Свои хотели крови — и имели на неё право, какого не имел я. У того, кто хотел убить рыжего мальчишку, режим увёл семью в лагерь; у другого вертушка сожгла поле и брата; третий неделю назад вынес из-под земли товарища, убитого с той самой высоты, с какой летал и этот пленный. Их ненависть была заслужена и оплачена, и моя мягкость к врагу была им как плевок на эту оплаченную кровь. Я понимал их так ясно, что сам почти стыдился своего милосердия. И всё-таки не уступил, и не из мягкости — мягкости командир не имеет права, — а из расчёта и из того, что во мне ещё оставалось от Сергея.
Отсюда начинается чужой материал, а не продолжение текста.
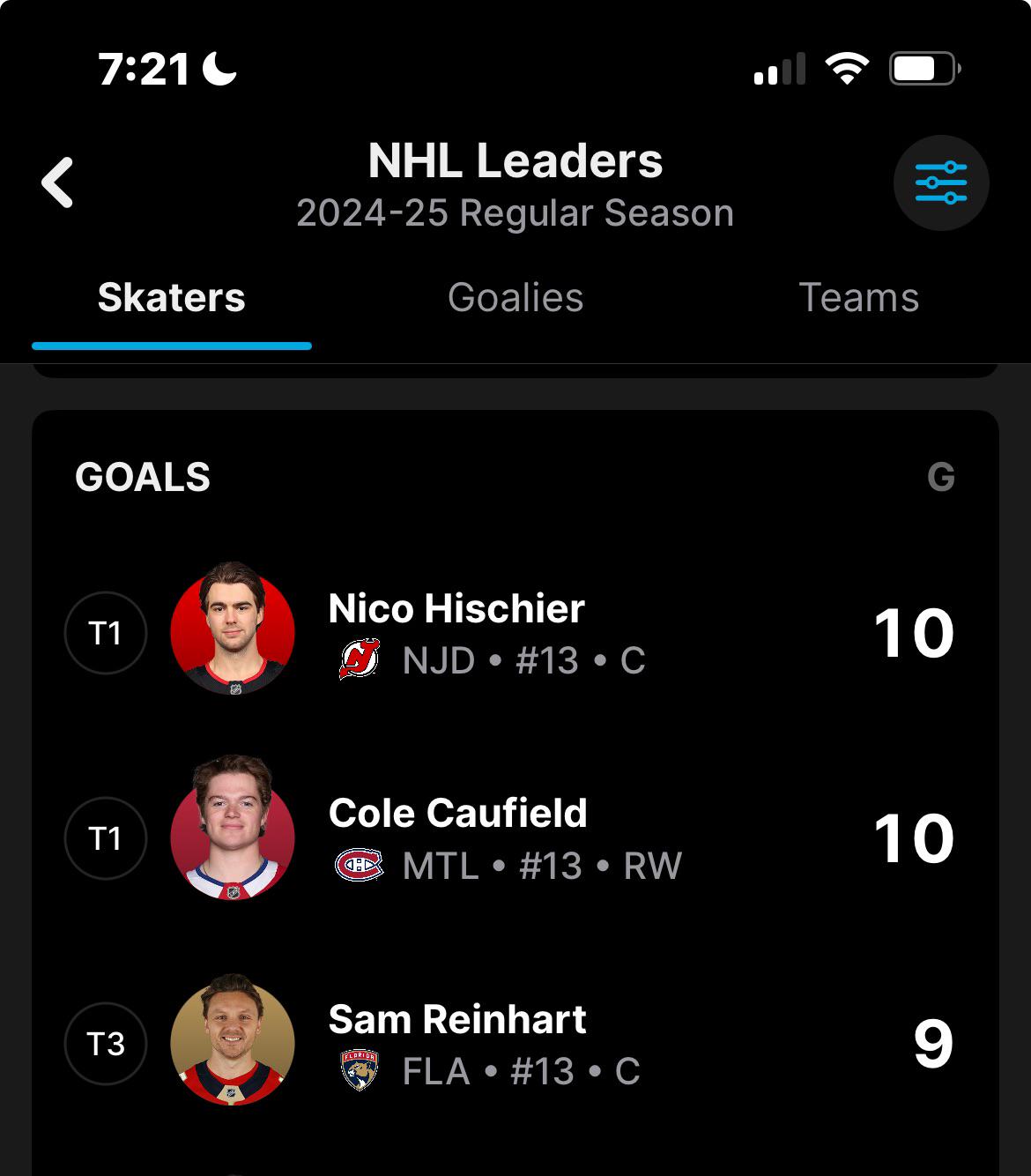Tap Sam Reinhart's headshot photo

coord(233,1040)
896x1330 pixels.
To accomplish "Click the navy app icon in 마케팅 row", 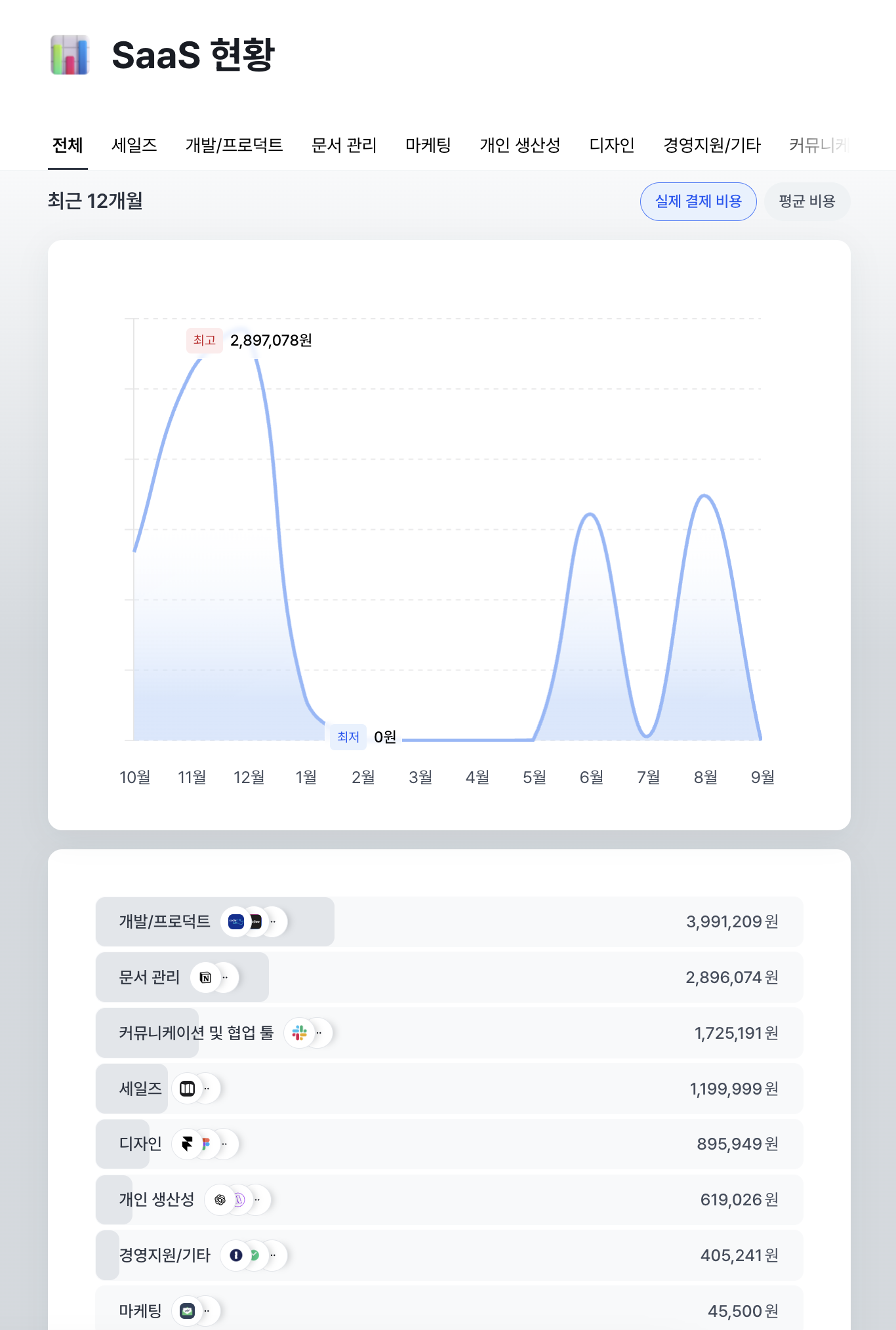I will pyautogui.click(x=187, y=1311).
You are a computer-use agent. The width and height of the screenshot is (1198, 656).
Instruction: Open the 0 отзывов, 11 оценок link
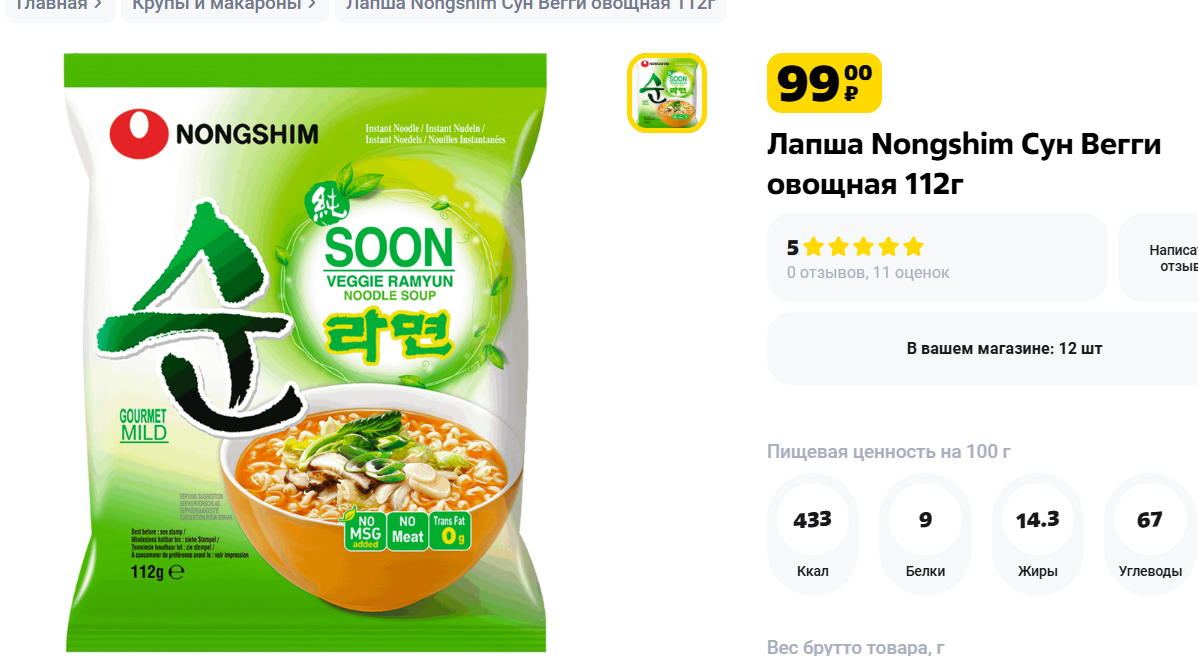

Расчёт был прост: живой язык, доведённый до округа, стоит дороже мёртвого врага у меня под ногами, и месть над одним мальчишкой не убавит ни одной их вертушки, а закон, нарушенный в мелочи, подточит то доверие, на котором держится всё. А то, что от Сергея, было сложнее и я не говорил об этом вслух. Меня в той, прошлой жизни учили допросу — учили долго, с обеих сторон стола, потому что хороший допросчик знает и как ломают, и как держатся, — и эта выучка во мне говорила: пытка даёт ложь, страх даёт правду наполовину, а правду целиком даёт лишь тот, кто перестал бояться ровно настолько, чтоб заговорить. Я знал это ремеслом, и ремесло это было сильнее жажды крови. Я добыл из мальчишки тихим голосом больше, чем мои добыли бы из него кулаками, и в этом была не мягкость, а холодное умение, только со стороны оно выглядело мягкостью.

Но было и третье, в чём я себе признавался лишь наедине. Я боялся стать катком. В той войне это было легче лёгкого — перестать различать мальчишку с собакой на крыльце и машину, что сыплет огонь; решить, что раз они жгут наши деревни, то и нам всё дозволено; платить им их же монетой не только сталью, но и зверством. Те, кто переставал различать, делались такими же, как каток, только с нашего конца, — и я видел таких, и не хотел быть таким, потому что воевал не для того, чтоб вырастить свой каток взамен ихнего, а для того, чтоб на этой земле жили люди, а не катки. Вернуть пленному его карточку с собакой было мне нужнее, чем ему: это был мой способ остаться человеком в деле, которое расчеловечивает быстрее всякого другого.

Там, ведя пленного в округ, понял это лучше своих — он книжник, он умел читать не только бумагу. Он сказал мне на прощанье, что в брошюрах про обращение с пленными написано гладко и что мало кто это гладкое исполняет, а я исполнил, и что это, может, и есть та разница между нами и катком, которую не запишешь в сводку, а она важнее сводки. Я не знаю, довёл ли он мальчишку живым и что с ним сталось дальше. Я сделал, что мог, по закону и по совести, и карточку с собакой запомнил — не в казну, в казну чужих не клал, а так, тем углом памяти, где держал напоминание себе: не стань катком. Из всех правил, что я носил без вещи, это было одно из самых нужных, потому что соблазн стать катком подстерегал в той войне на каждом сожжённом дворе, и устоять перед ним было труднее, чем перед вражеской пулей.